• [Instructions for the task]: Would you count the lines in the material below that include the string "value"? Only the number is needed.

• [Task inputs]:
------------------------------------

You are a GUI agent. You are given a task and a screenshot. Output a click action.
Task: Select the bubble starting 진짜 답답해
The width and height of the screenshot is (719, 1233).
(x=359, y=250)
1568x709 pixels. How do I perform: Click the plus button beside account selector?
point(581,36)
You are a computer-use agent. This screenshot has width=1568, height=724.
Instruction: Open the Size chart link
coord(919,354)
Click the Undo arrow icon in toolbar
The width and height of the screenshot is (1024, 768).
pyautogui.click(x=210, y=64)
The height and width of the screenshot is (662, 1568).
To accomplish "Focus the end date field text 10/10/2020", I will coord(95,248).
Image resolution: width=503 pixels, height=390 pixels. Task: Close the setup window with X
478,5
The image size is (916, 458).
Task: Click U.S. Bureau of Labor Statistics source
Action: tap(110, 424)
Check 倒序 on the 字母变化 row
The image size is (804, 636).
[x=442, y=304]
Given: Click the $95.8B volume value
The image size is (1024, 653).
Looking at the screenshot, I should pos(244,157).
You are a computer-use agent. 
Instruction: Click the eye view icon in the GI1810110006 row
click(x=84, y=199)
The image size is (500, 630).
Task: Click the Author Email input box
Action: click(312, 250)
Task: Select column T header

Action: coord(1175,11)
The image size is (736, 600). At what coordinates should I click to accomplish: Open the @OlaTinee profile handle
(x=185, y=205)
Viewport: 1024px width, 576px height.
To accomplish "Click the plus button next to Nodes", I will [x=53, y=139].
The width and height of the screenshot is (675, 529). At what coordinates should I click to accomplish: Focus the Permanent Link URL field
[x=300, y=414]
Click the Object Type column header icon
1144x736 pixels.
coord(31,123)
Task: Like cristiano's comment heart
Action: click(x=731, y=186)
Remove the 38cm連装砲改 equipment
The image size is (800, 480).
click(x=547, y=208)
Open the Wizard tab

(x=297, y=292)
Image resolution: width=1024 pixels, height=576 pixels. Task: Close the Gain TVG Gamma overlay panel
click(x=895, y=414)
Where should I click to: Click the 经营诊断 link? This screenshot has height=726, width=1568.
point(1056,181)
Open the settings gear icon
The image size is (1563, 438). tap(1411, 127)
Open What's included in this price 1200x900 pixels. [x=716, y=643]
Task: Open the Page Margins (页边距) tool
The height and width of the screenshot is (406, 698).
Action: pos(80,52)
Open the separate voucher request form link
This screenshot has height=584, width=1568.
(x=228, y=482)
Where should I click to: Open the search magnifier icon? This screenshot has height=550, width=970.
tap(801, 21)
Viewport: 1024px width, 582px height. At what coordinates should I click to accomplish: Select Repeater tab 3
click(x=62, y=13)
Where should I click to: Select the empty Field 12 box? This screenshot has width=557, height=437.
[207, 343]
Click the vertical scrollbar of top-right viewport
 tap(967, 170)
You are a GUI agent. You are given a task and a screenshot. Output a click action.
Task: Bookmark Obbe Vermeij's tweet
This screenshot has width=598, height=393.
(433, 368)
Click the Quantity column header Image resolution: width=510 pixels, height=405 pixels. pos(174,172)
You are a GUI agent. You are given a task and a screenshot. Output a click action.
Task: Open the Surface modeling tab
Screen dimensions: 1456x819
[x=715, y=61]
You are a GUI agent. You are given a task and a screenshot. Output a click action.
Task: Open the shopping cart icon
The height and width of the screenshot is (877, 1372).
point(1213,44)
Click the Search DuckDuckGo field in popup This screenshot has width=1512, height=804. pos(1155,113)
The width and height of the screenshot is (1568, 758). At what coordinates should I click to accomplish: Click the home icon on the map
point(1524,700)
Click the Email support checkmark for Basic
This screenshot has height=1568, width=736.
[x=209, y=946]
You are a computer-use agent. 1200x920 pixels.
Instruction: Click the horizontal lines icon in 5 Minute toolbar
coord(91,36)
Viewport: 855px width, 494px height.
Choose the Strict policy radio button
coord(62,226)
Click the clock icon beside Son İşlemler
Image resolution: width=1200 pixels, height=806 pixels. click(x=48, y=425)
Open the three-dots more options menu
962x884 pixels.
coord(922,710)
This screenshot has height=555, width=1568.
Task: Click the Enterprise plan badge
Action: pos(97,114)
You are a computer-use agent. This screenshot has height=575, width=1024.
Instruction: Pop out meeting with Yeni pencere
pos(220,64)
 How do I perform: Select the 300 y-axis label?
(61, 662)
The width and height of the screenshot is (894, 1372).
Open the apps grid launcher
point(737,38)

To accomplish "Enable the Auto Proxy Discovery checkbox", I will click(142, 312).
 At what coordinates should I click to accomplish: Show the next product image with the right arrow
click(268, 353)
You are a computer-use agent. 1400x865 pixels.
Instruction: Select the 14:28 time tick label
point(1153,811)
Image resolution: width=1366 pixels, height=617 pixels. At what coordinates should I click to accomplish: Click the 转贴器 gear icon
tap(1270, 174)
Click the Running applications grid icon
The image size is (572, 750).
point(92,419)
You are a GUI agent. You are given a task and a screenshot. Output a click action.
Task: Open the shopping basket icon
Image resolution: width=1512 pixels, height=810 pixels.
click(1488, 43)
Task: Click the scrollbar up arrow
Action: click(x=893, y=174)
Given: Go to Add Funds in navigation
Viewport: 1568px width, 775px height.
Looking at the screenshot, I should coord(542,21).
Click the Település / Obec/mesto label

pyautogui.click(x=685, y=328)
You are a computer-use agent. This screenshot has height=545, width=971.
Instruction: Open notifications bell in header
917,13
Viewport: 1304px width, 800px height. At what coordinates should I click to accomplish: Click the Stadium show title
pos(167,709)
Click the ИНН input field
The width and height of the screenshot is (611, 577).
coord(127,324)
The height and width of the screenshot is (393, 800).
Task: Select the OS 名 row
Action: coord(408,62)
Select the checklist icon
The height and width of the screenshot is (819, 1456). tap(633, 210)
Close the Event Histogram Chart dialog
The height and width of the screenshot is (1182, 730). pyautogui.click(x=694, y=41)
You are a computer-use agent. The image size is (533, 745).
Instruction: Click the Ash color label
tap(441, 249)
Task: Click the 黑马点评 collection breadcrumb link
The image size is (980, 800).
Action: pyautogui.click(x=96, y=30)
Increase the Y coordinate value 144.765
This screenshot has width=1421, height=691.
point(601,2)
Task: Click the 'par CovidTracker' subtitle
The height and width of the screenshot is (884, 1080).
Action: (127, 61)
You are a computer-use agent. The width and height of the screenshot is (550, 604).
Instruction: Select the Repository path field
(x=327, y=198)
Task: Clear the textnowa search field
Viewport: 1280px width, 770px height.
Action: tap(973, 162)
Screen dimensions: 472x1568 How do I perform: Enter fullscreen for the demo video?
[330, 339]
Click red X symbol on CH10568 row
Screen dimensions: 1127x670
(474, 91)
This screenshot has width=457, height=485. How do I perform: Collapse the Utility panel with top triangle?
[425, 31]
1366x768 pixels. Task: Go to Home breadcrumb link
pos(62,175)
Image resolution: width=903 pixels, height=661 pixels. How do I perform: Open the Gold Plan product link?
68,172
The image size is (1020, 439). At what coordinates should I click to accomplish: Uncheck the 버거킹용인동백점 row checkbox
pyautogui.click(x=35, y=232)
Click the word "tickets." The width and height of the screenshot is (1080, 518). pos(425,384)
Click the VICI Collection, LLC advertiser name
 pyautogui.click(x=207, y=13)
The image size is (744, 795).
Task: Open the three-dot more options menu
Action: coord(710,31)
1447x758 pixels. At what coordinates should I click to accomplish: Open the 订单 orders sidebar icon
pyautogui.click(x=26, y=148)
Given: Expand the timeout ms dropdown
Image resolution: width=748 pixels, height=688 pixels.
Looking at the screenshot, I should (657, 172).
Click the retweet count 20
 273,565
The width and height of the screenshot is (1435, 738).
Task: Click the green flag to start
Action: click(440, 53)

------------------------------------

• [Problem solution]: 2